- Excerpted records:
---

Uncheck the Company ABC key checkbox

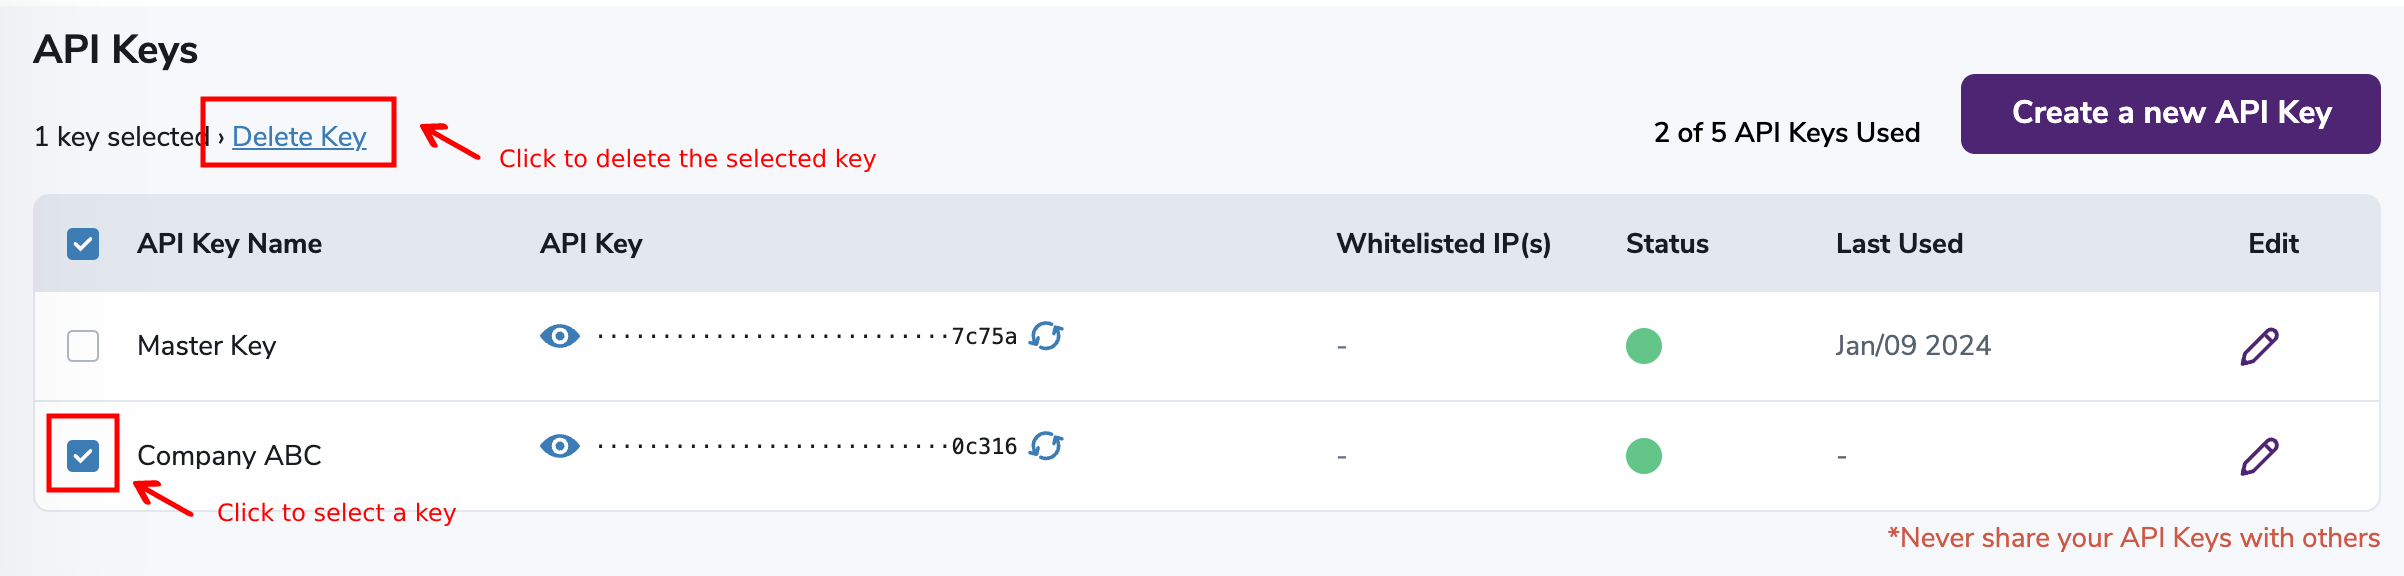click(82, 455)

---

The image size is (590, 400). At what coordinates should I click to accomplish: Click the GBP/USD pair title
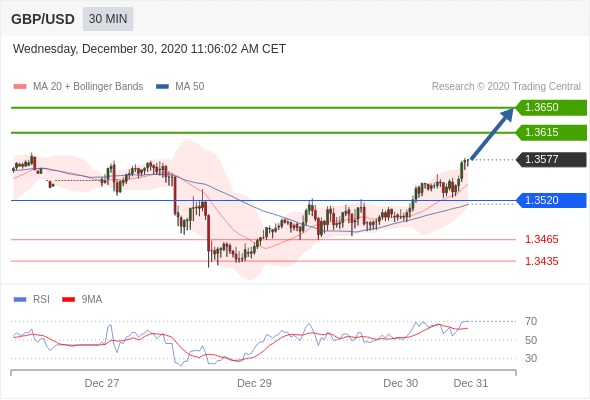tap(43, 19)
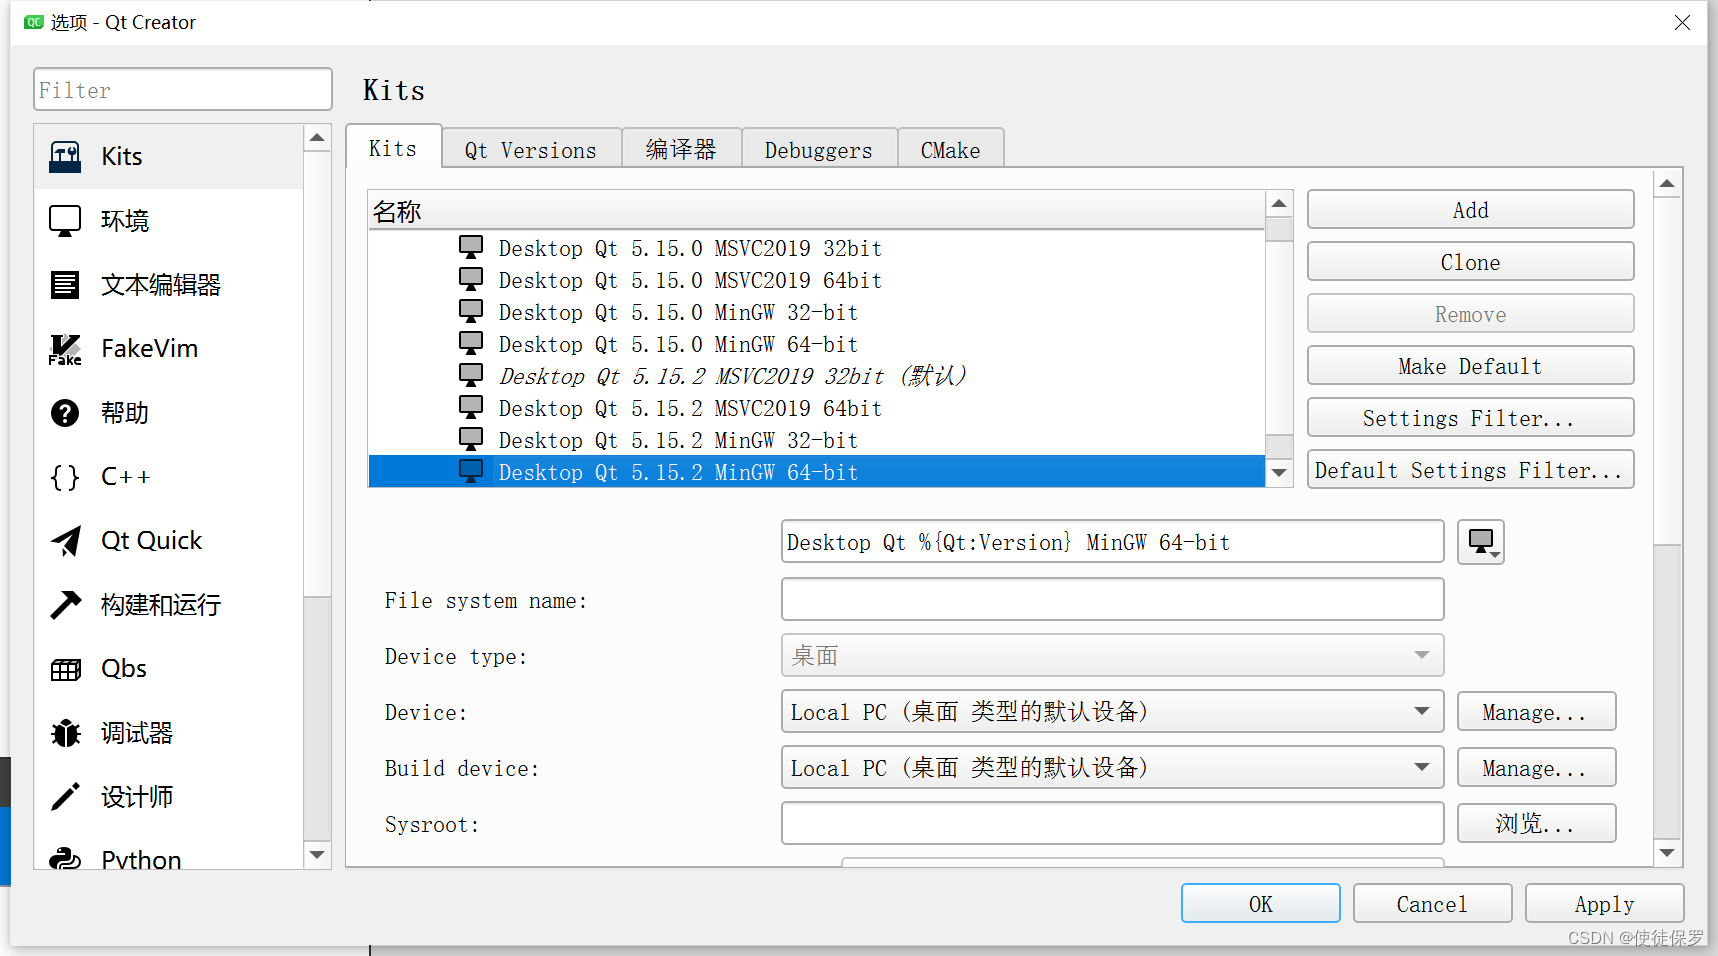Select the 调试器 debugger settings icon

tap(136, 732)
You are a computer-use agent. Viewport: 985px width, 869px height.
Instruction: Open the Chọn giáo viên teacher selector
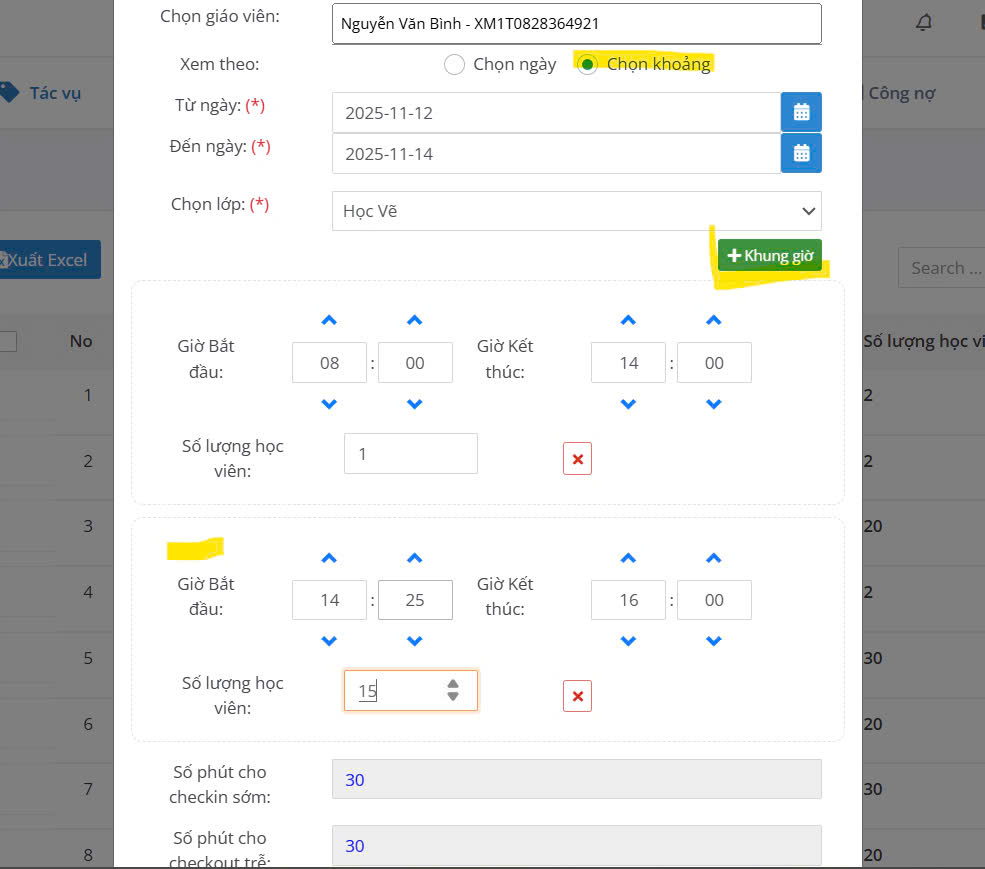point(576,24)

---

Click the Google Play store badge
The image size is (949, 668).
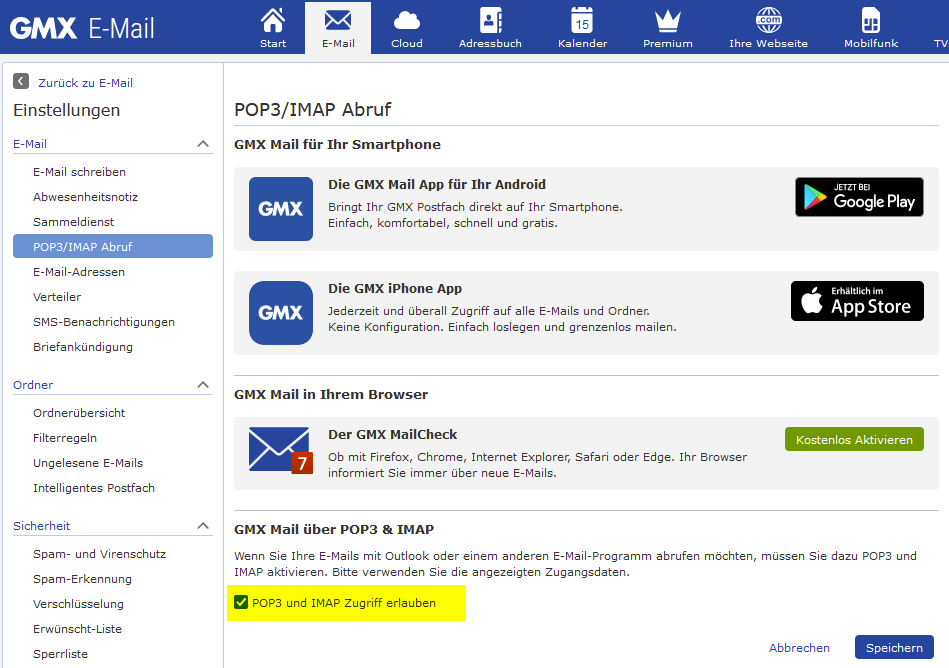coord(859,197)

---

Which lines in the records contain the string "image" with matching case? Copy out each such line in full.

The image size is (590, 400). At what coordinates should I click to accomplish: Click the GBP/USD pair title
The image size is (949, 668).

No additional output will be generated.